Bank deposits are insured to a point and serious money is kept at Fidelity, Vanguard, R/E, cash etc - far safer than banks.
I'd suggest looking into how safe FDIC "insurance" really is in a crisis. And you failed to engage with my actual point re: Dodd-Frank. I know someone who lost money in Cypress when they had a similar situation and things went wrong.
Dodd-Frank was about swaps, right? How is that applicable to ET traders? or can we trade swaps at retail?

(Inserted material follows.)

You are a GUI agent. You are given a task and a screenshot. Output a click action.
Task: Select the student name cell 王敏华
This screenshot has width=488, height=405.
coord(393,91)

But if you want to trade it (you know this is a trader's website) where else would you keep it, if even the most used broker is this scammy? Also if 99% involving crypto and "financial innovations" are scams, it makes you wonder.... Bitcoin itself may not be a scam* but everything it touches is. It is like, I am not a serial killer, but sure there are a lot of dead bodies in my wake. *unsupported assumption
No one has ever lost a penny with FDIC. Folks who worry about that also have lots of canned goods and munitions in the shed
That might come in handy with real food inflation well into the double digits. But keep pushing the normie narrative. Next thing we'll hear that Blackrock and Citadel are heroic for attacking crypto and propping the fiat scam system.
Dodd-Frank had all sorts of "unintended consequences," affecting FX trading leverage, real estate funding options and other things...without going after the real culprits: the Fed and "too big to fail" banks. Bail-ins were one of many issues. That's what happens when bills that are thousands of pages get passed before they're really analyzed, as Pelosi giddily cheered on.